## WHAT TO DO
From the records below, state how many lines include the word "yeso", giving only that number.

## GIVEN RECORDS
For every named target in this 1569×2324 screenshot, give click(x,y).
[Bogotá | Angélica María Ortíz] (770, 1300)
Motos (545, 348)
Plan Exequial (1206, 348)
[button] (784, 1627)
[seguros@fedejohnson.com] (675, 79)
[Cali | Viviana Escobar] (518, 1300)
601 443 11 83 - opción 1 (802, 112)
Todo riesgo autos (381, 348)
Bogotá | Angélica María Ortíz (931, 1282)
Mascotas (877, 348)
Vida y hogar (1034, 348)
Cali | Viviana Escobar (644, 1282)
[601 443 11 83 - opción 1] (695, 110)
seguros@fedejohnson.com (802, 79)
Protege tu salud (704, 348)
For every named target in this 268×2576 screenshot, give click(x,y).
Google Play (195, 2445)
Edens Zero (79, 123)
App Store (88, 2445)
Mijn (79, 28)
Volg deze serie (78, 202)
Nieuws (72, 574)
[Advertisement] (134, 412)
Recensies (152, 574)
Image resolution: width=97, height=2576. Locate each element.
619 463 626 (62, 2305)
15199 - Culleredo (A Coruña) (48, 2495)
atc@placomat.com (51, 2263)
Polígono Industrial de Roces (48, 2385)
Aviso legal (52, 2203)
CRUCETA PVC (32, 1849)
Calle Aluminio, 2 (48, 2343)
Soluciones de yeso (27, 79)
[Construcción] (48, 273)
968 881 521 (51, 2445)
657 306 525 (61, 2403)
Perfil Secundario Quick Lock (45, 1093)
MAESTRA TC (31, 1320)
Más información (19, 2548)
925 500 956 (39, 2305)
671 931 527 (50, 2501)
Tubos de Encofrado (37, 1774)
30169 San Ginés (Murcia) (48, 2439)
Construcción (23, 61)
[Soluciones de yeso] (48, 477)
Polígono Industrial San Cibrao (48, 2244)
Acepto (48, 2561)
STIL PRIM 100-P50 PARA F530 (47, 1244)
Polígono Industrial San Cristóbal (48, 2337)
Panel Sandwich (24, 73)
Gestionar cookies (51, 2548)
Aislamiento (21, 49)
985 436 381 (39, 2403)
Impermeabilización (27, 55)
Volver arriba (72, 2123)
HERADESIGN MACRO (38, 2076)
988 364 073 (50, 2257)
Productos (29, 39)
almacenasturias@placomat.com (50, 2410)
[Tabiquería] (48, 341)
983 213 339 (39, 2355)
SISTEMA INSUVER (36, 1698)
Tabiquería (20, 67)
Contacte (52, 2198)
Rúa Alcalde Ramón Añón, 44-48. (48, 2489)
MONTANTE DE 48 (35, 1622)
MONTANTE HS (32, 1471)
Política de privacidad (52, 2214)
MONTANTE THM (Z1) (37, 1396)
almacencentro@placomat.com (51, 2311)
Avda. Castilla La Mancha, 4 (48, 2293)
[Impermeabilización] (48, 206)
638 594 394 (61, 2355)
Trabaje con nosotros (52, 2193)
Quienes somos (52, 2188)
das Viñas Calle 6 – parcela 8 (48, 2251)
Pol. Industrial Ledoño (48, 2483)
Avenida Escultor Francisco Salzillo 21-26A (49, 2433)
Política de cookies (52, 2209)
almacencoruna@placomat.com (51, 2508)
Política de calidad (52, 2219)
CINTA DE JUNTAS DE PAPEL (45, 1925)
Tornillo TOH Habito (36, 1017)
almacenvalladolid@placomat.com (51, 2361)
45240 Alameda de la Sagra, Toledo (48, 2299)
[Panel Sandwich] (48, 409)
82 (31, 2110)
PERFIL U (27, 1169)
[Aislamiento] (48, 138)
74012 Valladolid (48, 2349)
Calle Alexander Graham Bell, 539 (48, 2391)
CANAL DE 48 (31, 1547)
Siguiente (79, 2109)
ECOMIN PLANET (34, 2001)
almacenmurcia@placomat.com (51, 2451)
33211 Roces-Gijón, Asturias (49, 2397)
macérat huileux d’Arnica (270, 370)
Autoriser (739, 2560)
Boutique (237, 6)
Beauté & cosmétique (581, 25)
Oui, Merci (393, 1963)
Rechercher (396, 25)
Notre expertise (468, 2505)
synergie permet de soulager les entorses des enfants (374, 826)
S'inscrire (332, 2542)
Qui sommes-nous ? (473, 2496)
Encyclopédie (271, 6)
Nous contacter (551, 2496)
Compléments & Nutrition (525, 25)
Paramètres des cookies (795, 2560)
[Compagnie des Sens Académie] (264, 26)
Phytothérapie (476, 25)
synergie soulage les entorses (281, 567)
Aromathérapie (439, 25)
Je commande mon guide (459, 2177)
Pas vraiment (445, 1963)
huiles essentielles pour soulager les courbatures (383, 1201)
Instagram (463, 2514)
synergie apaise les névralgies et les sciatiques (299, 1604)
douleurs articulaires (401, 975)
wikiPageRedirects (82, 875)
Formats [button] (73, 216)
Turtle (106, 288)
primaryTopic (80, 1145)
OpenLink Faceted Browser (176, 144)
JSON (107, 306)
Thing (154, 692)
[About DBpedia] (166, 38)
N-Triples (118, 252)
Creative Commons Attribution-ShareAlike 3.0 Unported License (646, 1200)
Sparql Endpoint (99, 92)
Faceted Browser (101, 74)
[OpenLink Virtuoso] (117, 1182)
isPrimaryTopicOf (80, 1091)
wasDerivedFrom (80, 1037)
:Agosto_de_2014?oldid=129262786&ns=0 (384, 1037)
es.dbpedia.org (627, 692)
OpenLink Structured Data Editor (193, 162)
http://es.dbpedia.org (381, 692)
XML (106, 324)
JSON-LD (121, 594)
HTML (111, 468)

## YOUR SOLUTION
2